Gio dulu adalah anak yang sehat dan ceria. Namun, ketika usianya baru menginjak dua tahun, kehidupannya berubah drastis. Demam tinggi yang dialaminya membuat kondisi Gio semakin memburuk, terlebih karena keterbatasan biaya pengobatan. Sejak saat itu, Gio hanya bisa terbaring lemah, bahkan kejang-kejang yang dialaminya bisa terjadi tiga hingga empat kali setiap hari.
Di usianya yang telah mencapai 80 tahun, Mbah Fatimah satu-satunya yang merawat Gio berjuang keras dengan segala keterbatasan. Sehari-hari ia bekerja sebagai tukang urut keliling untuk memenuhi kebutuhan hidup mereka berdua. Meski penghasilan yang diperoleh sangat minim, Mbah Fatimah tetap ikhlas mengasuh cucunya. Namun, di balik keikhlasannya, terbesit rasa khawatir: “Jika Nenek wafat nanti, siapa yang akan merawat Gio?”

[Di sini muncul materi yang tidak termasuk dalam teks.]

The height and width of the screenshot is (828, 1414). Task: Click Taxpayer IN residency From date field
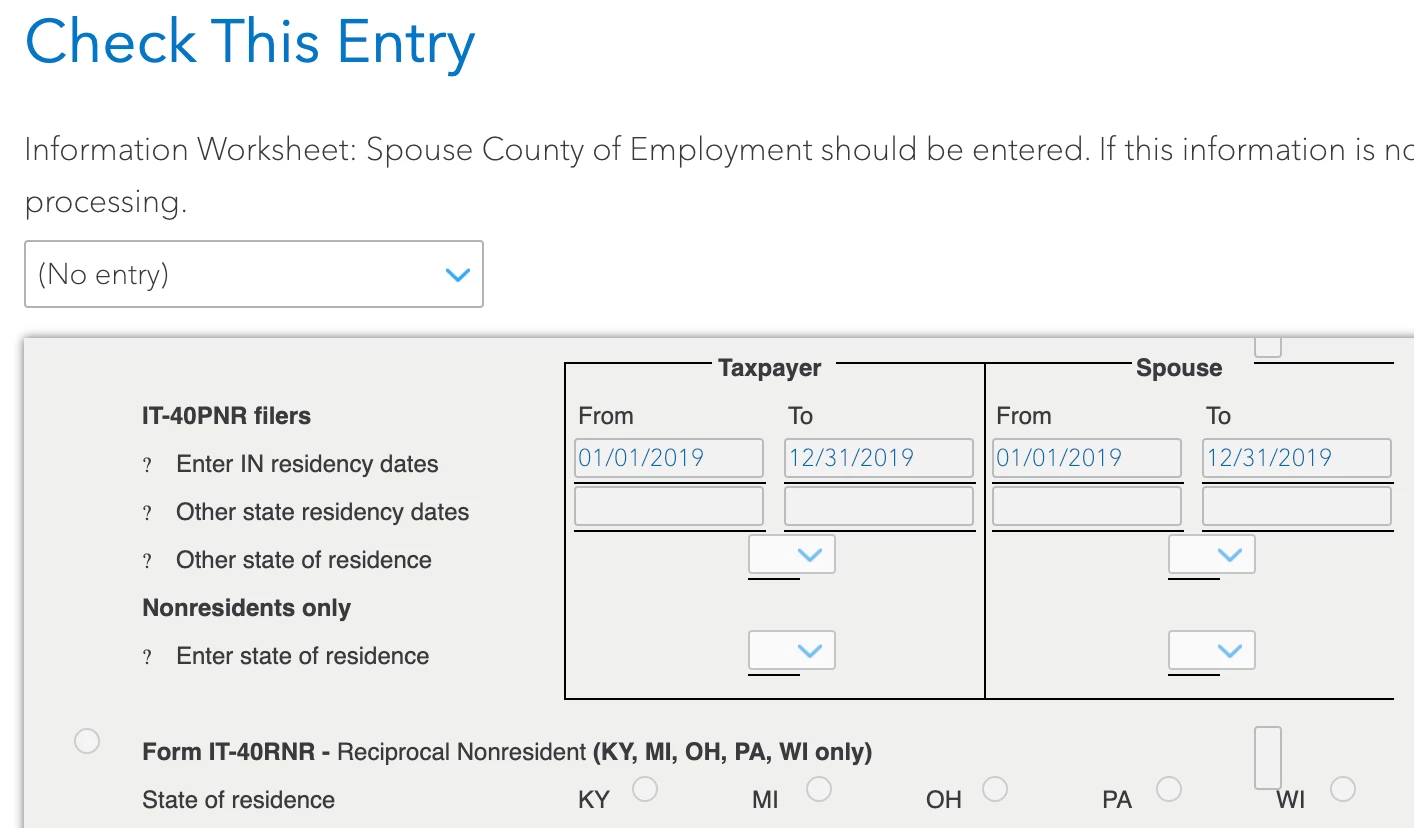pos(669,458)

Kini, Lazismu Kalimantan Barat hadir memberikan perhatian khusus kepada Gio. Fokus utama bantuan saat ini adalah memperbaiki kondisi gizinya. Setiap minggu, seorang dokter gizi melakukan pemeriksaan rutin agar kebutuhan nutrisi Gio terpenuhi dan kondisinya berangsur membaik. Harapan sederhana Mbah Fatimah melihat cucunya sehat seperti anak-anak lain nsemoga dapat terwujud dengan doa dan dukungan kita semua.